Giving a one-day ultimatum to the transport unions and associations, COPEC highlighted that since the fuel prices remain “positive by at least a further 12% from the pre covid-19 lockdown period,” it is only prudent on the part of the commercial drivers to reduce their transport charges.
President Akufo-Addo, in his 14th address to the nation on Sunday, July 26, 2020 directed commercial drivers to pick the usual number of passengers, however, with strict adherence to the appropriate safety etiquettes.
The Chamber says all revenue lost before and during the 15% hike in transport fares “is now restored in favour of our commercial transport operators and thus the recent increases between 15-30% must and should be reversed forthwith.”
“We are, by this statement calling on some of our major stakeholders in the transport sector including the GPRTU, Concerned Drivers Association, Committed Drivers Association and the Ghana Road Transport Cordinating Council to immediately without fail, ensure that transport fares are reversed by close of day tommorow, not only to previous rates but a further 5% reduction possibly on the previous rates before these recent increases,” a statement signed by Duncan Amoah, the Executive Secretary of the chamber said.
The Chamber admits that the period before the imposition of the COVID-19 lockdowns and restrictions recorded various degrees of instabilities in fuel prices, a situation “which renders any possible argument on the part of transport operators for stay of current transport fares,” yet passengers deserve to benefit some necessary reductions in the fares.

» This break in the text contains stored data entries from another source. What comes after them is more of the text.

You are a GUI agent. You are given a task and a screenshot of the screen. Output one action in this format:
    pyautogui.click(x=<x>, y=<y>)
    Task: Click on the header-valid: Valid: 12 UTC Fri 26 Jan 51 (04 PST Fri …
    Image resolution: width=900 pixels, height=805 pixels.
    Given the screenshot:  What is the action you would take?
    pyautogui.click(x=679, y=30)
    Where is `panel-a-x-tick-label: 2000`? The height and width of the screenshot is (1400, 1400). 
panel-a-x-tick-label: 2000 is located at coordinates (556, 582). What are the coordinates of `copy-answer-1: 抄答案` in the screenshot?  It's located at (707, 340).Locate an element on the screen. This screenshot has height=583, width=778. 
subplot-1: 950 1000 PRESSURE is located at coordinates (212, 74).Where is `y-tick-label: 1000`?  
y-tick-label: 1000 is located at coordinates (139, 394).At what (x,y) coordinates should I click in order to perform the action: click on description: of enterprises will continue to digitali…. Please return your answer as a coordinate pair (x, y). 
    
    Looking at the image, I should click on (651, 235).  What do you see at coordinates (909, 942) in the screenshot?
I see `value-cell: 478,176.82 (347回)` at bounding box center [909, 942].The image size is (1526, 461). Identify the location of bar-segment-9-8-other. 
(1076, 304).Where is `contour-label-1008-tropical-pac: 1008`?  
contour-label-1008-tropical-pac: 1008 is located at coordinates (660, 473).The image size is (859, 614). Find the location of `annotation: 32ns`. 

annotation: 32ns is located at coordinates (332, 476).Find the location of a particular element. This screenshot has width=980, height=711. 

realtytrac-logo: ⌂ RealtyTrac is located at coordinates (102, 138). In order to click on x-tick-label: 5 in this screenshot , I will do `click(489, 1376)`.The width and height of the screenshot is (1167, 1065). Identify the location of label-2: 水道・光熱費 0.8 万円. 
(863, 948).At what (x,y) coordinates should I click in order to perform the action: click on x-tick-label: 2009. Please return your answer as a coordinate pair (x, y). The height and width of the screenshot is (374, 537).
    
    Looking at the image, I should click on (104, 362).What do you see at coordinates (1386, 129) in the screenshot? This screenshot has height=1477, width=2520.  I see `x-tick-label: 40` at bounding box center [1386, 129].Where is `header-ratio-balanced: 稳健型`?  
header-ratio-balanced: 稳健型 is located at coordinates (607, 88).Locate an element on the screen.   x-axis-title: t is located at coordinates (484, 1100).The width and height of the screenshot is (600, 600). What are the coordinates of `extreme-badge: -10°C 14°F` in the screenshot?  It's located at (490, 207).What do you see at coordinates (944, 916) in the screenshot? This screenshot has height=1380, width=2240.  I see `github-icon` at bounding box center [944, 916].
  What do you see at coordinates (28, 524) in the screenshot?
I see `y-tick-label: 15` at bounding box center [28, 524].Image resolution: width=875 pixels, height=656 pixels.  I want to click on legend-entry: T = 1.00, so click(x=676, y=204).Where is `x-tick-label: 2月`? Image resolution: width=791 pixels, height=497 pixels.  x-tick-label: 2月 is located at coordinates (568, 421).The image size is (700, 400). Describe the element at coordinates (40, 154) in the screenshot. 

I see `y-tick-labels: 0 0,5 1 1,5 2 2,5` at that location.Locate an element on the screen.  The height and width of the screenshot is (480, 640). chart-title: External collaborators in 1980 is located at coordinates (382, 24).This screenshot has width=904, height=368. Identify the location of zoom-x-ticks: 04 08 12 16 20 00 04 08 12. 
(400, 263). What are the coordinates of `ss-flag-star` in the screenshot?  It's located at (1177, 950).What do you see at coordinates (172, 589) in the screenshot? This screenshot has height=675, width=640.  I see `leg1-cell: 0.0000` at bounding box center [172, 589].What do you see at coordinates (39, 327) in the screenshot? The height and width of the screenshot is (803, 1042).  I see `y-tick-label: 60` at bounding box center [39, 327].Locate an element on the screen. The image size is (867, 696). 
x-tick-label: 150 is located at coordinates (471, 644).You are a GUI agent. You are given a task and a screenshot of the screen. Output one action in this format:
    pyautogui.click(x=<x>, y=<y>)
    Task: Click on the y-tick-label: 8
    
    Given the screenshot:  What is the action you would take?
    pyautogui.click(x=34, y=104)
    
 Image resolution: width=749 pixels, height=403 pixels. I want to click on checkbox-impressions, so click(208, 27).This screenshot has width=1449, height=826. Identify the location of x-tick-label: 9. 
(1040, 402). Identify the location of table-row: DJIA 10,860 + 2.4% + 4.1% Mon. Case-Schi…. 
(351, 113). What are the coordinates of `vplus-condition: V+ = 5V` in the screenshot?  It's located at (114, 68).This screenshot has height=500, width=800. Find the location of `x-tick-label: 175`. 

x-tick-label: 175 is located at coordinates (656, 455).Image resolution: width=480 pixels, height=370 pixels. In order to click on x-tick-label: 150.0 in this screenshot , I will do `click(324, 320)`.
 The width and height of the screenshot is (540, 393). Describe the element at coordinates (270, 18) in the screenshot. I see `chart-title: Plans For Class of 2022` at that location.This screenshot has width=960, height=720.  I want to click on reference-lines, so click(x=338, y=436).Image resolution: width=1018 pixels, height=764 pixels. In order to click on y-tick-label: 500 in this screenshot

“The Chamber takes cognisance of the fact that the period prior to the covid-19 lockdowns and restrictions had fuel prices trading at ghc5.650/litre but due to a global fall in demand and its attendant effects on pricing, fuel prices dropped by over 30% to below Ghc3.890/litre and has in recent times gone up marginally by a cumulative average of 16% to currently average 4.80/litre at the pumps,” the statement added.
The Government of Ghana, earlier in July, approved a proposal from public transport operators to increase fares by 15%, which took effect from July 11, 2020 across the country.
The Unions, especially the Ghana Private Road Transport Union (GPRTU) said they were making huge losses over the directive to take on board fewer passengers to be able to maintain social distancing on their buses.
Thus, they called for either a revert to full seating capacity or a hike in transport fares to make up for their losses.
The directive to reduce the intake of passengers in commercial vehicles was to make room for the observation of social distancing while preventing the spread of the Coronavirus in the country.